Advertisement

This Board Chief Knows Stagecraft

Share
Don Shirley is The Times' theater writer

Richard Kagan used to write summer-camp musicals in the Poconos, collaborating with young Marvin Hamlisch. Then he became a commercial theater producer.

Now he’s the president of the board of Center Theatre Group, L.A.’s biggest nonprofit theater company, which runs the Mark Taper Forum and the Ahmanson Theatre.

He succeeds Phyllis Hennigan, who had served since 1997.

Elected president last month, Kagan is the first CTG president who has previous experience as a theatrical producer.

Advertisement

Kagan produced an off-Broadway show, “The World’s a Stage,” when he was just 23. It was not a financial success. Kagan’s family suggested the insurance business as an alternative profession.

He followed their advice: He is founder and CEO of Kagan Life & Health Insurance, based in Century City.

But he didn’t forget about the theater. After the success of “A Chorus Line,” scored by his former summer-camp friend Hamlisch, Kagan became involved in helping raise money for Hamlisch’s shows--and others.

He co-produced “Leader of the Pack” in 1985, receiving his first shared Tony nomination, although he admits that the book of that musical never worked. He was a line producer on Hamlisch’s “Smile” and raised money for Hamlisch and Neil Simon’s “The Goodbye Girl,” for which he also shared in a Tony nomination as part of the production team.

He also raised money for the infamous Richard Burton-Elizabeth Taylor production of “Private Lives,” which “lost every penny,” he said.

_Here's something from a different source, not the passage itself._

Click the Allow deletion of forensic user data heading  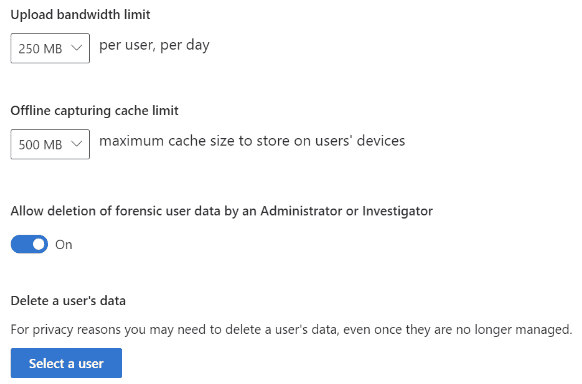[x=222, y=211]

Kagan is still raising money in what he calls his “CEO” role at CTG. He joined the board 12 years ago and has been chairman of several committees. Even though nonprofit and commercial theater are different animals, they are increasingly linked. “I know grosses, nets, royalty structures, how to structure arrangements with other producers,” Kagan said. “I can help with deals.” However, he took care to note that “the board has nothing to say about artistic decisions.”

Advertisement

*

AND VICE VERSA: If Kagan has moved from for-profit theater to nonprofit, Marcia Seligson has begun to travel in the opposite direction.

The founder and producing artistic director of Reprise!, the vintage musicals series that operates out of UCLA’s Freud Playhouse, Seligson is also one of the producers of “Six Dance Lessons in Six Weeks,” the Geffen Playhouse hit that is expected to open in New York next spring.

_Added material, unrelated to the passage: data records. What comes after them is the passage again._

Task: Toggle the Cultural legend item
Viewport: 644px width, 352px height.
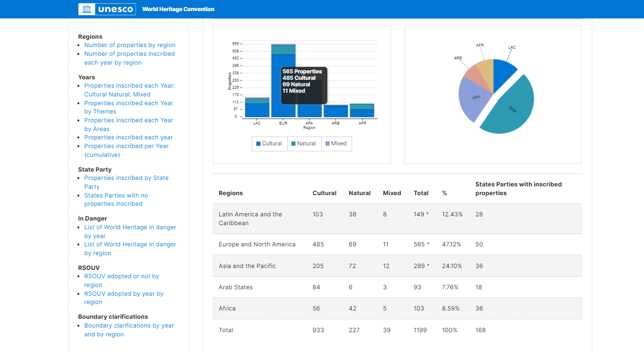Action: (269, 143)
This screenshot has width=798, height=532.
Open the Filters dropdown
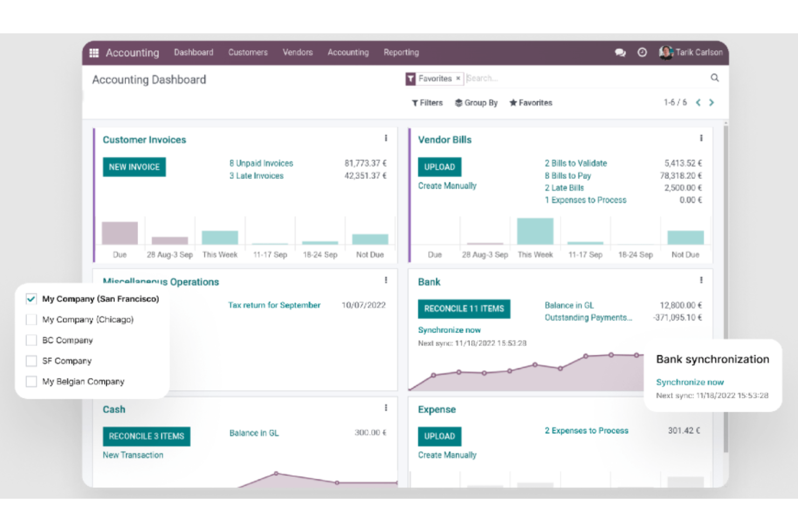[426, 102]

Seligson had worked with director Arthur Allan Seidelman in Reprise!, and he sent her a copy of Richard Alfieri’s script for “Six Dance Lessons.” She liked it enough to sign on, along with Rodger Hess and Entpro Plays, as one of the three producers.

When Randall Arney became artistic director of the Geffen last year, she took him to lunch as a collegial gesture from a neighboring artistic director and, in the course of the lunch, mentioned “Six Lessons.”

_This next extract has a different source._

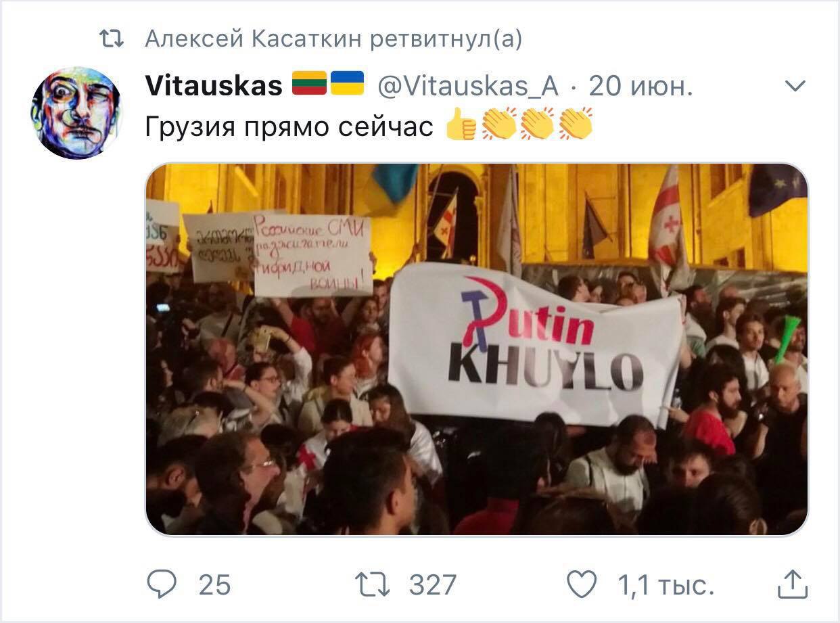Click the reply count 25
840x623 pixels.
[x=214, y=585]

Arney and the Geffen’s producing director Gilbert Cates liked it so much that when Seligson later told them that a New York theater wasn’t available at that time to fit the schedule of “Six Lessons” star David Hyde Pierce (also a Reprise! actor), they grabbed the play for the Geffen.

Seligson said she was careful not to actively solicit Reprise! donors for money for “Six Dance Lessons” “unless they asked me.” And she’s not going commercial in a big way. Nonprofit theater is “much more creative, much less about fund-raising,” she said. Plus, she added, she doesn’t want to move to New York.

Advertisement

When Seligson thinks a Reprise! show might attract interest from commercial producers, she invites them to see it.

So far, two Reprise! productions, “Mack & Mabel” and “Hair,” have interested producers enough to obtain the rights and announce plans for commercial runs, but neither production has materialized.

If they ever do, Reprise! will receive a small royalty. But Reprise! isn’t ready to enter the commercial arena as an active producer, Seligson said.

The next Reprise! show, “1776,” will star Orson Bean as Ben Franklin, Roger Rees and Marcia Mitzman Gaven as the Adamses, and Thomas Ian Griffith as Jefferson. It opens Sept. 5.